═════ 原文摘录 ═════

1)官网驱动main.c中其它和Lora相关的拷贝过来:
2)switch( AppState )屏蔽掉
3)增加delay()
while(1){
SX1281ProcessIrqs( );
my_delay_ms(1000);
}4)修改5个函数
void OnTxDone( void )
{
AppState = APP_TX;
printf( "<>>>>>>>>OnTxDone\n\r" );
Radio.SetDioIrqParams( TxIrqMask, TxIrqMask, IRQ_RADIO_NONE, IRQ_RADIO_NONE );
Radio.SendPayload((uint8_t*)"12345",5, ( TickTime_t ){ RX_TIMEOUT_TICK_SIZE, TX_TIMEOUT_VALUE });
}
void OnRxDone( void )
{
AppState = APP_RX;
//printf( "<>>>>>>>>OnRxDone\n\r" );
BufferSize = 0;
Radio.GetPayload( Buffer, &BufferSize, BUFFER_SIZE );
Buffer[BufferSize+1] = 0;
//printf("size = %d ,%s",BufferSize,Buffer);
MY_PRINTF("OnRxDone\r\n",Buffer,BufferSize);
//Radio.SetRx( ( TickTime_t ) { RX_TIMEOUT_TICK_SIZE, RX_TIMEOUT_VALUE } );
}
void OnTxTimeout( void )
{
AppState = APP_TX_TIMEOUT;
printf( "<>>>>>>>>TXE\n\r" );
Radio.SetDioIrqParams( TxIrqMask, TxIrqMask, IRQ_RADIO_NONE, IRQ_RADIO_NONE );
Radio.SendPayload((uint8_t*)"12345",5, ( TickTime_t ){ RX_TIMEOUT_TICK_SIZE, TX_TIMEOUT_VALUE });
}
void OnRxTimeout( void )
{
AppState = APP_RX_TIMEOUT;
printf( "<>>>>>>>>OnRxTimeout\n\r" );
//Radio.SetRx( ( TickTime_t ) { RX_TIMEOUT_TICK_SIZE, RX_TIMEOUT_VALUE } );
Radio.SetRx( ( TickTime_t ) { RX_TIMEOUT_TICK_SIZE, 0xFFFF } );
}
void OnRxError( IrqErrorCode_t errorCode )

═════

*练习题目 1:*
判断下列三项是否与上面的LoRa驱动修改说明一致,每项答“是”或“否”,并原样引用说明中起决定作用的文字:(a) OnTxDone 中发送的数据为 "12345",长度为 5;(b) 说明要求修改 4 个函数;(c) 主循环中每次调用 SX1281ProcessIrqs 之后延时 1000 毫秒。
*练习题目 2:*
请接着上面的LoRa驱动修改说明往下写。

═════ 所示材料 ═════

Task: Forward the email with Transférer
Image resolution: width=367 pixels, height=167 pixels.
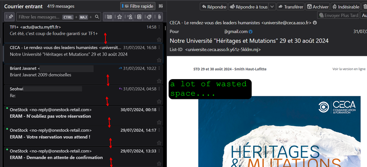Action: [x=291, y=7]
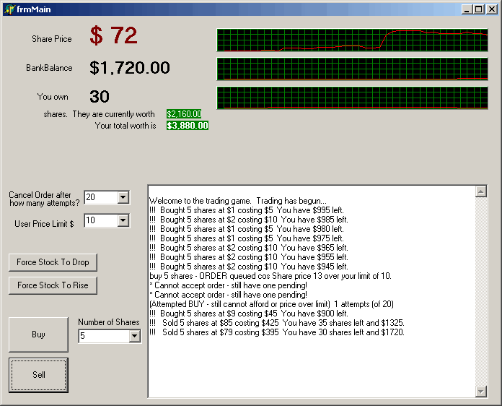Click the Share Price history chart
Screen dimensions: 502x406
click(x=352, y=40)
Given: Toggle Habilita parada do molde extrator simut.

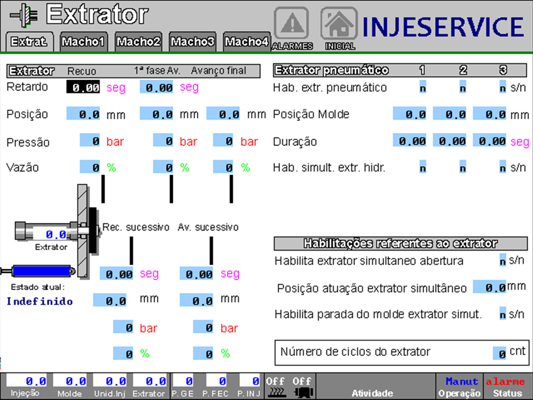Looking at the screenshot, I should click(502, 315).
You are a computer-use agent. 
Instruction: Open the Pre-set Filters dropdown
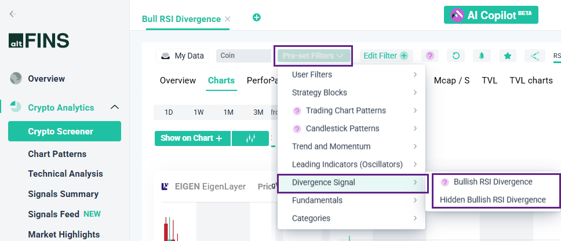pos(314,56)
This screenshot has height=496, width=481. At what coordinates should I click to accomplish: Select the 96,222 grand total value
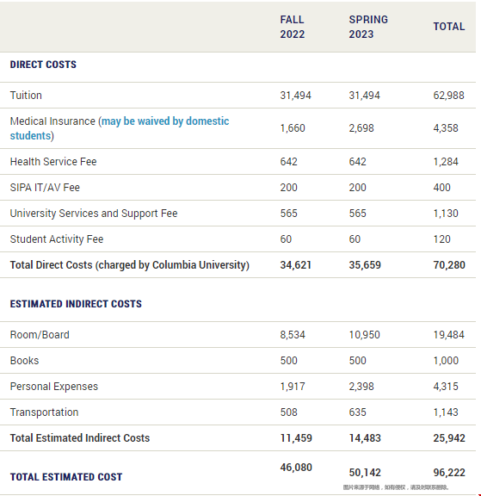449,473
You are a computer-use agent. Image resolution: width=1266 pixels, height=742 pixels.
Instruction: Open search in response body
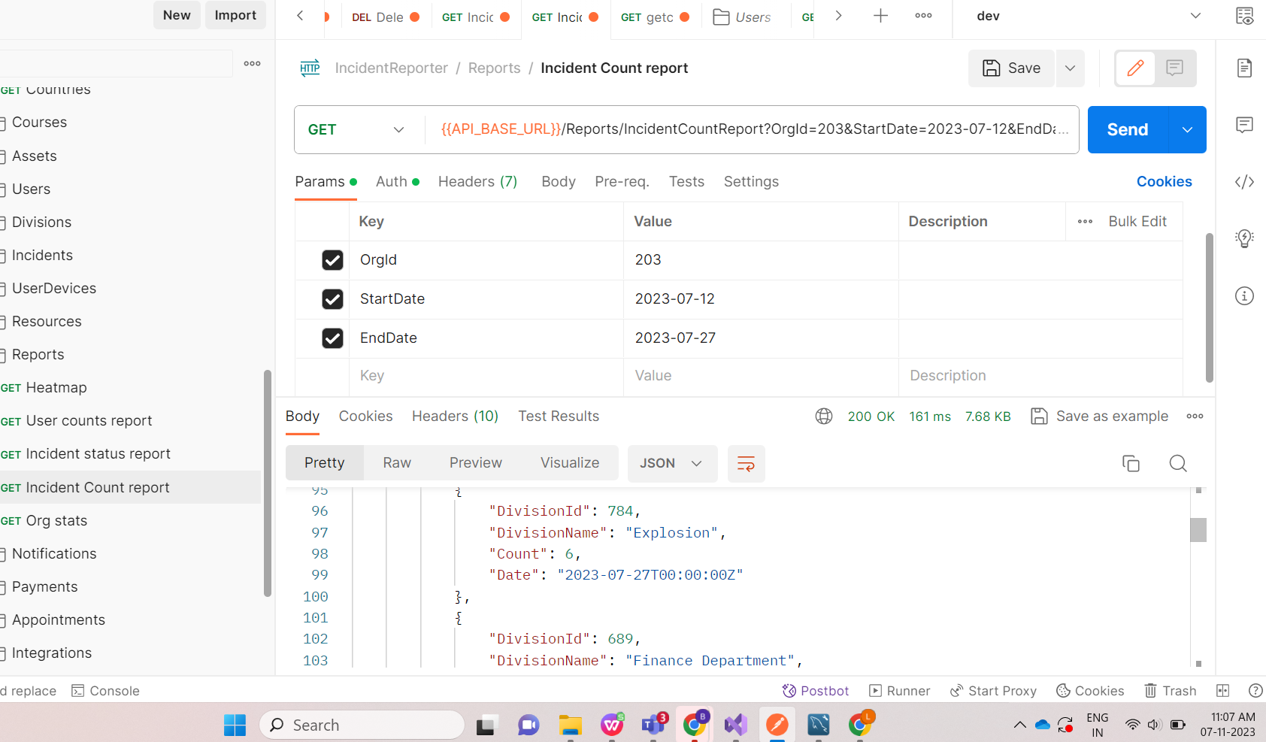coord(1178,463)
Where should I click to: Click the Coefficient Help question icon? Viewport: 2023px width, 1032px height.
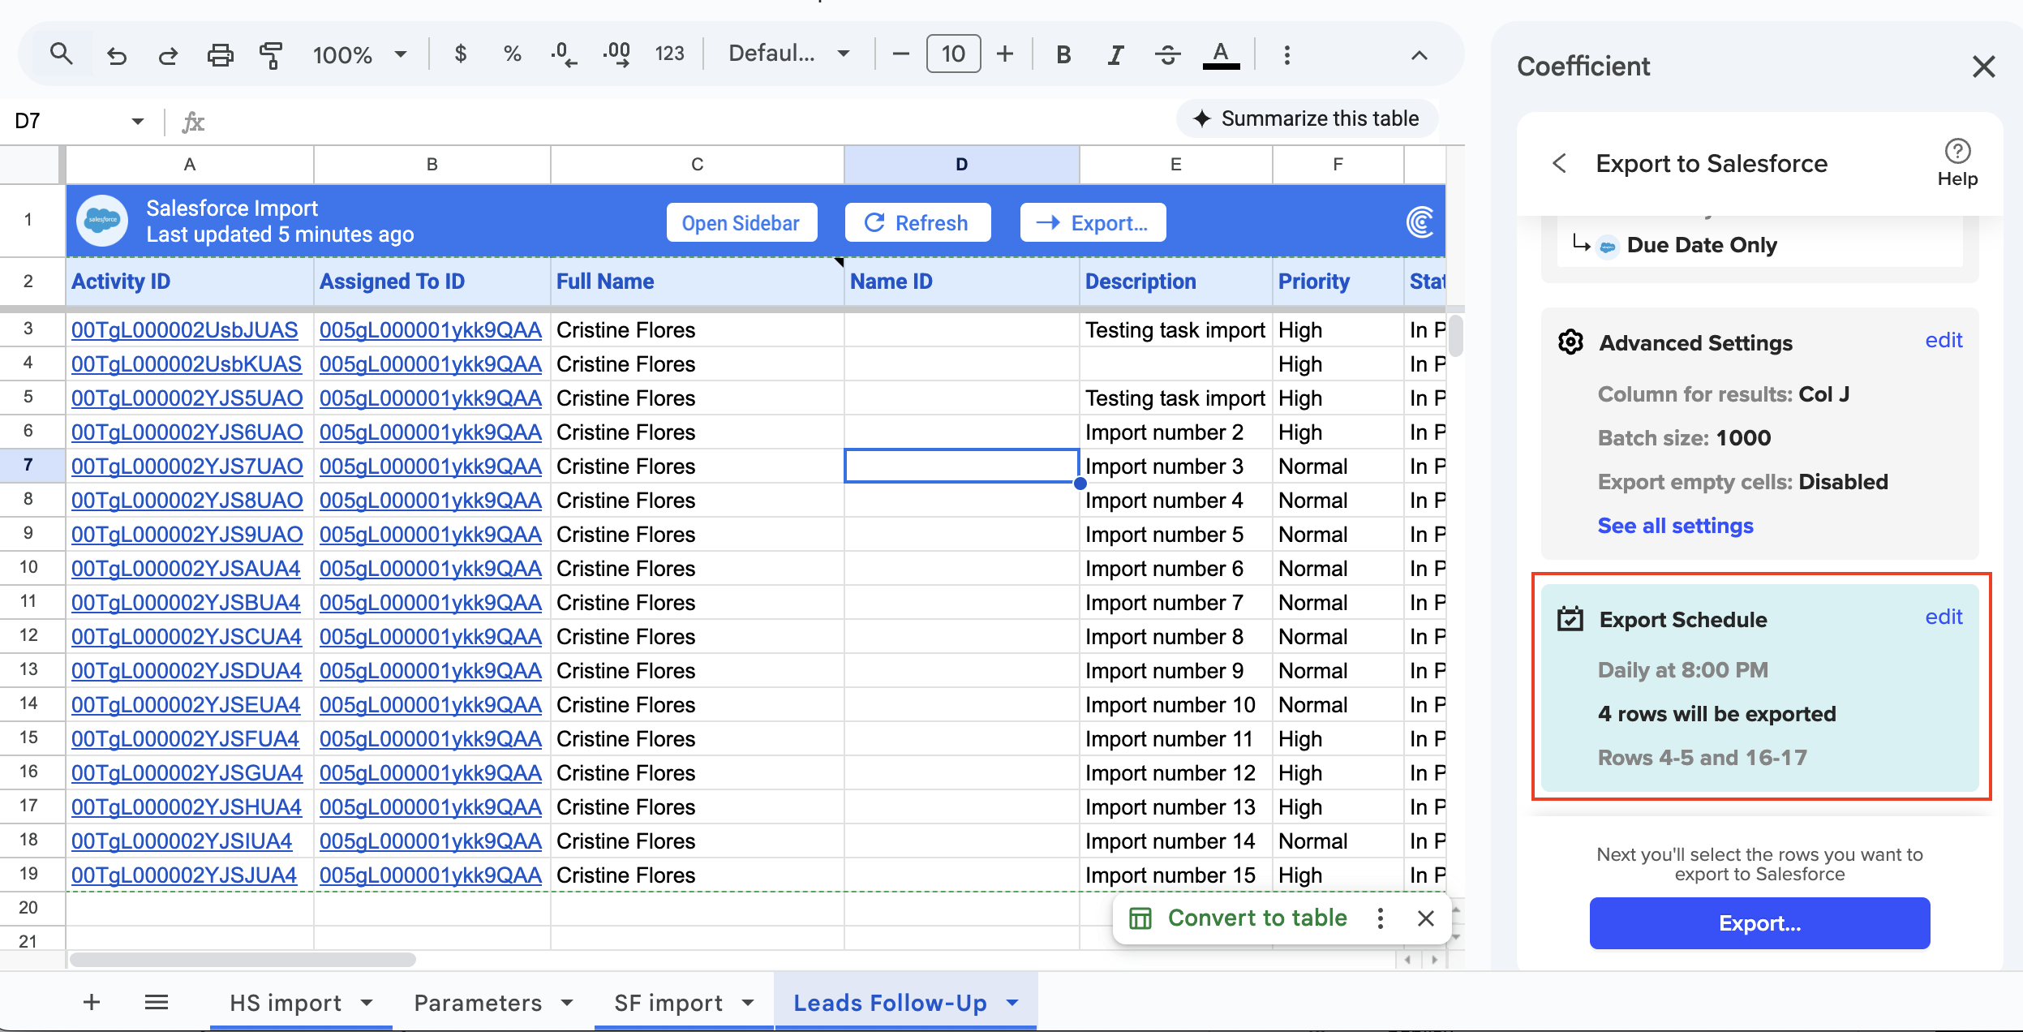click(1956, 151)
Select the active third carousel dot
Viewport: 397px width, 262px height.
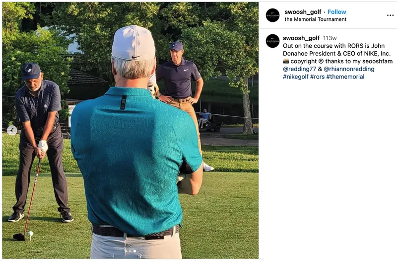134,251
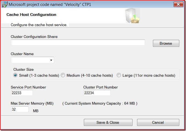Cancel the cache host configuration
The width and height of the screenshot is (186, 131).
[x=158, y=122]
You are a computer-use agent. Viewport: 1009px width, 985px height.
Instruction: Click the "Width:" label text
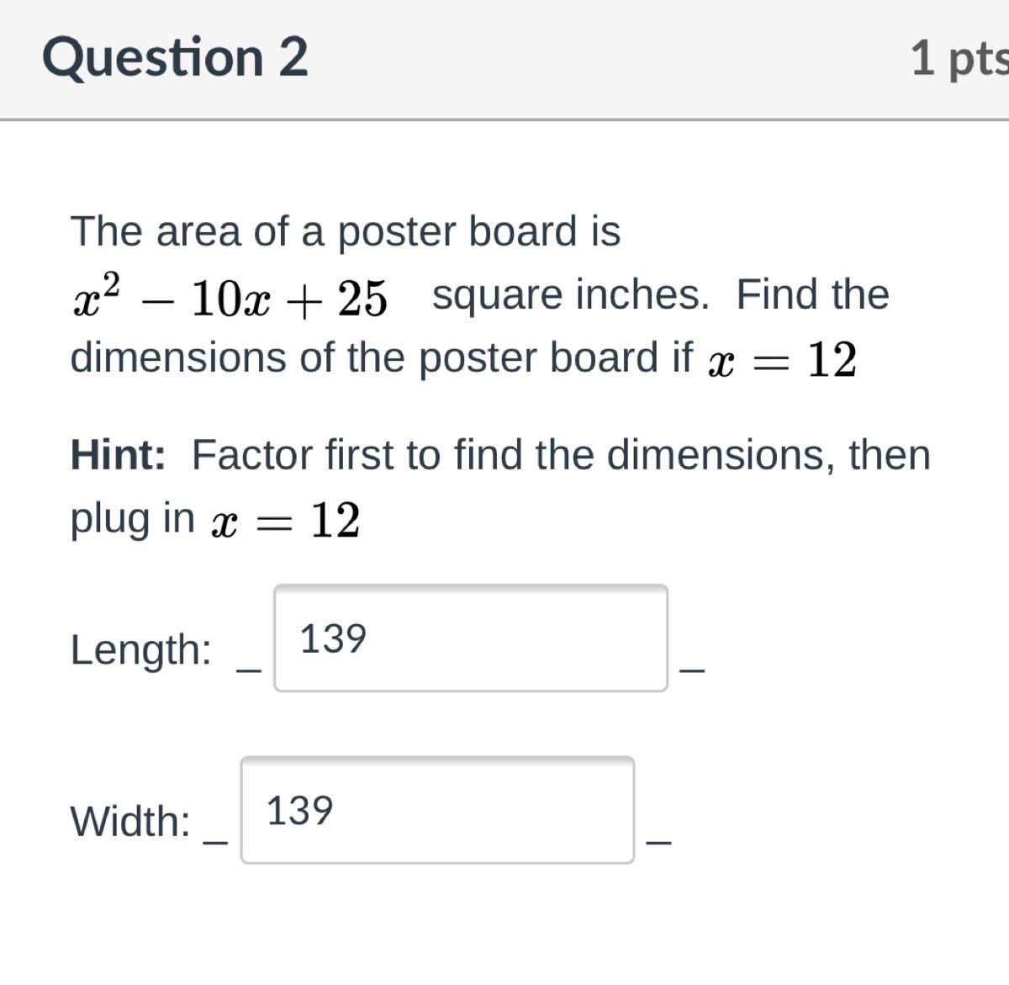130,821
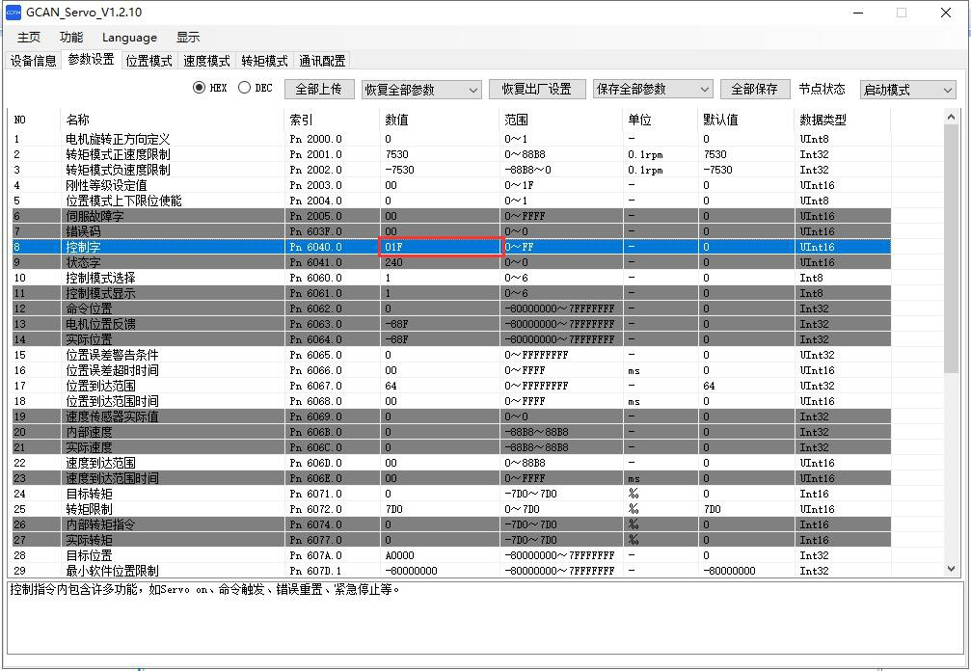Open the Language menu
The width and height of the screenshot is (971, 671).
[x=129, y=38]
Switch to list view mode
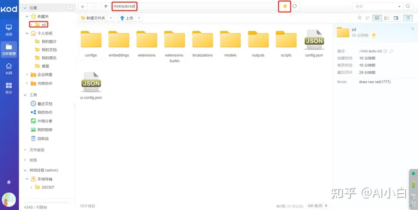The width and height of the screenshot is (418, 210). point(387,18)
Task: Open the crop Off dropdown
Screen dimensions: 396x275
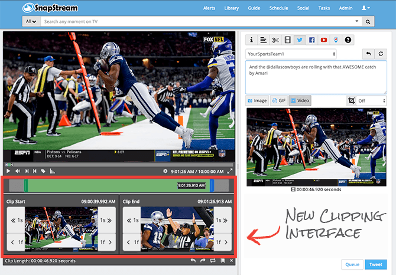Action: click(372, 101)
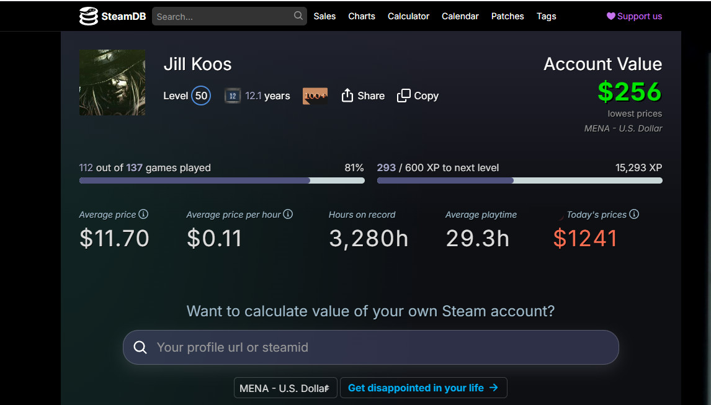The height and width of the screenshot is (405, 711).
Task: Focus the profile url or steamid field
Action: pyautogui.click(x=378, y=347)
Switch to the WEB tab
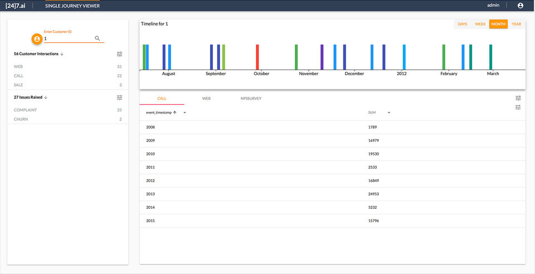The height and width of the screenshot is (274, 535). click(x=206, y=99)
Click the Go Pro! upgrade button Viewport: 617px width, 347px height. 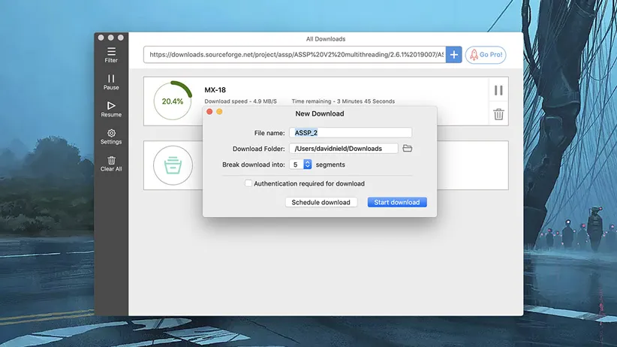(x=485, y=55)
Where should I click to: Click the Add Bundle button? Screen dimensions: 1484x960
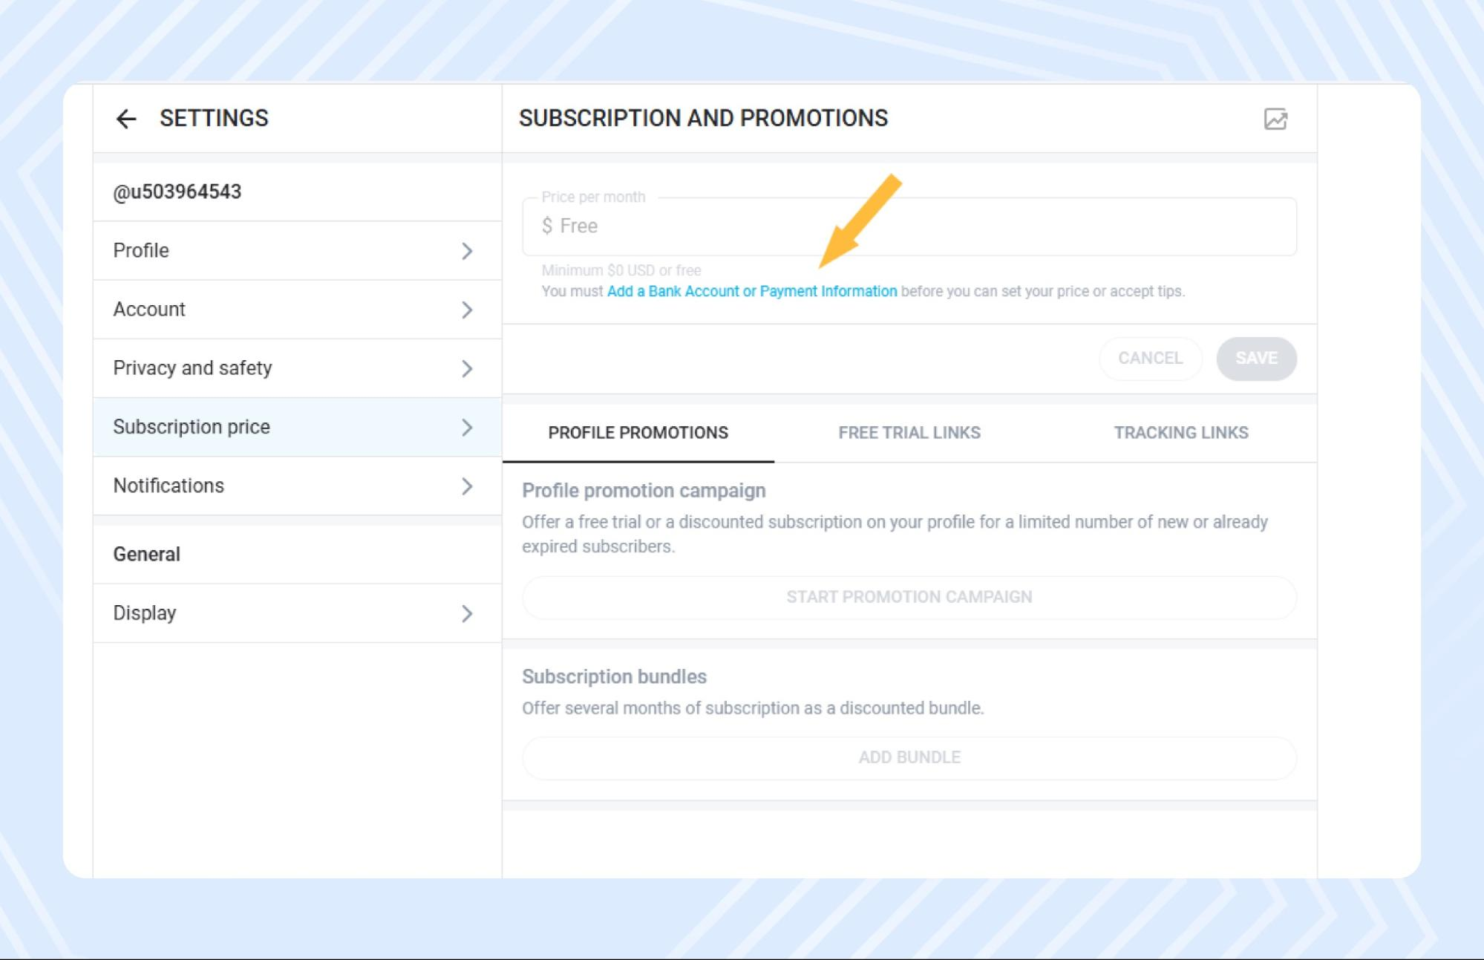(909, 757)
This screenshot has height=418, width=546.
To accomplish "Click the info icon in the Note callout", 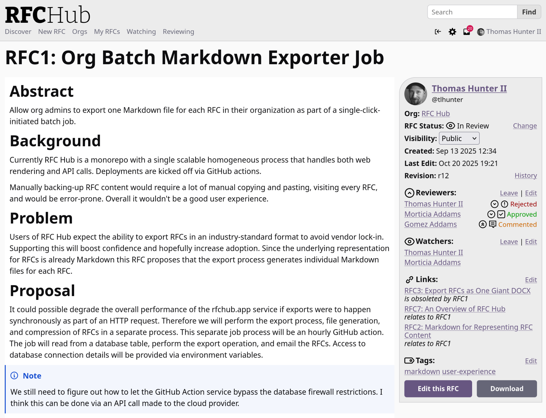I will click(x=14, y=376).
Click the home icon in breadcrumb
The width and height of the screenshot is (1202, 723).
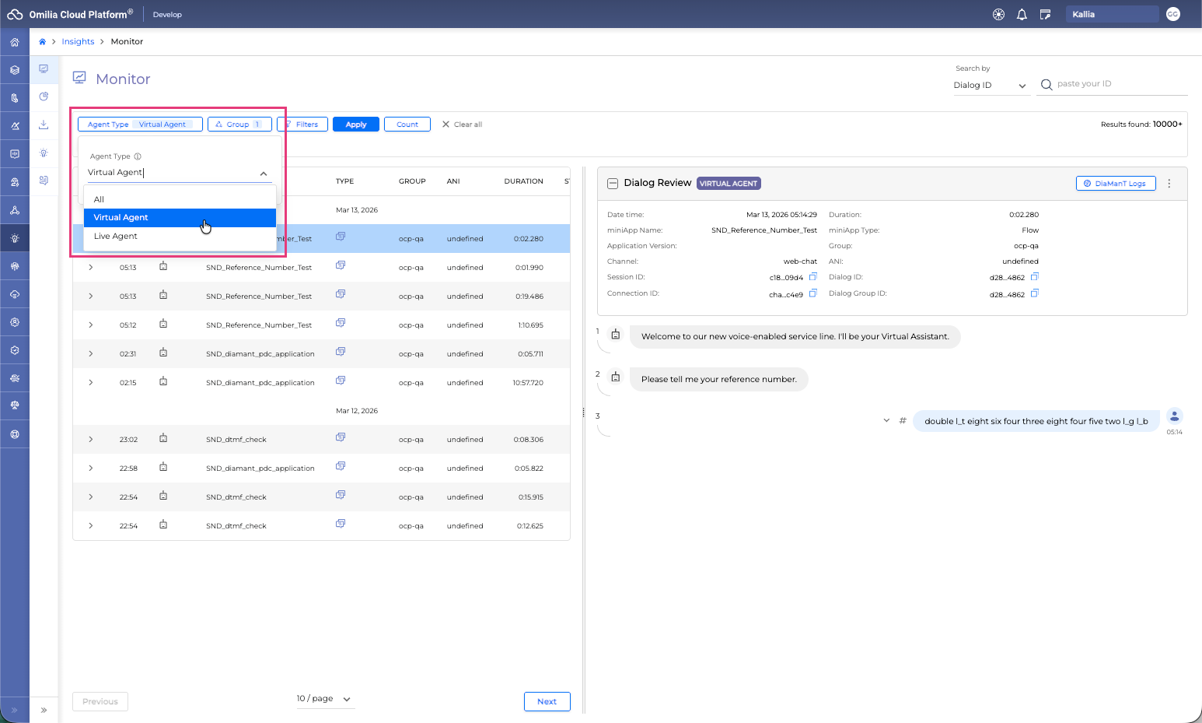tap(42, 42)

═════

*参考答案 1:*
(a) 是:“Radio.SendPayload((uint8_t*)"12345",5,”
(b) 否:“4)修改5个函数”
(c) 是:“my_delay_ms(1000);”

*参考答案 2:*
{
AppState = APP_RX_ERROR;
printf( "RXE<>>>>>>>>\n\r" );
Radio.SetRx( ( TickTime_t ) { RX_TIMEOUT_TICK_SIZE, RX_TIMEOUT_VALUE } );
}
void OnCadDone( bool channelActivityDetected )
{
printf( "<>>>>>>>>OnCadDone\n\r" );
}5)SpreadingFactor配置:
增加:
Radio.SetStandby( STDBY_RC );
switch(modulationParams.Params.LoRa.SpreadingFactor){
case LORA_SF5:
case LORA_SF6:
Radio.WriteRegister(0x0925,0x1E);
break;
case LORA_SF7:
case LORA_SF8:
Radio.WriteRegister(0x0925,0x37);
break;
case LORA_SF9:
case LORA_SF10:
case LORA_SF11:
case LORA_SF12:
Radio.WriteRegister(0x0925,0x32);
break;
}6)接收相关:
通过如下配置为接收:
Radio.SetDioIrqParams( RxIrqMask, RxIrqMask, IRQ_RADIO_NONE, IRQ_RADIO_NONE );
//Radio.SetRx( ( TickTime_t ) { RX_TIMEOUT_TICK_SIZE, RX_TIMEOUT_VALUE } );
Radio.SetRx( ( TickTime_t ) { RX_TIMEOUT_TICK_SIZE, 0xFFFF } );7)通过如下配置为发送:
Radio.SetDioIrqParams( TxIrqMask, TxIrqMask, IRQ_RADIO_NONE, IRQ_RADIO_NONE );
Radio.SendPayload((uint8_t*)"12345",5, ( TickTime_t ){ RX_TIMEOUT_TICK_SIZE, TX_TIMEOUT_VALUE });8)屏蔽掉SX1281SetPollingMode( );增加SX1281SetInterruptMode();因为SX1281ProcessIrqs( )函数中,如下逻辑不对:
if( PollingMode == true )
{
if( IrqState == true )
{
__disable_irq( );
IrqState = false;
__enable_irq( );
}
else
{
return;
}
}下面是接收其他数据效果图:
<----------------------------------------------------------------------------------------------------------------------------->
2022.10.03
显现:就是发送5个字节,但是接收是128字节
参数配置:
/*!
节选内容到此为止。